§ ACTIVITY: Please retype the data in full, exactly as given.

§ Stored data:
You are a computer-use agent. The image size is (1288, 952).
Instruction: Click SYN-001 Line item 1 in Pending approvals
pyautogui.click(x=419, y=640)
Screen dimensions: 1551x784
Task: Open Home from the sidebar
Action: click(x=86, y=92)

§ SOLUTION TO THIS PROBLEM:
You are a computer-use agent. The image size is (1288, 952).
Instruction: Click SYN-001 Line item 1 in Pending approvals
pyautogui.click(x=419, y=640)
Screen dimensions: 1551x784
Task: Open Home from the sidebar
Action: click(x=86, y=92)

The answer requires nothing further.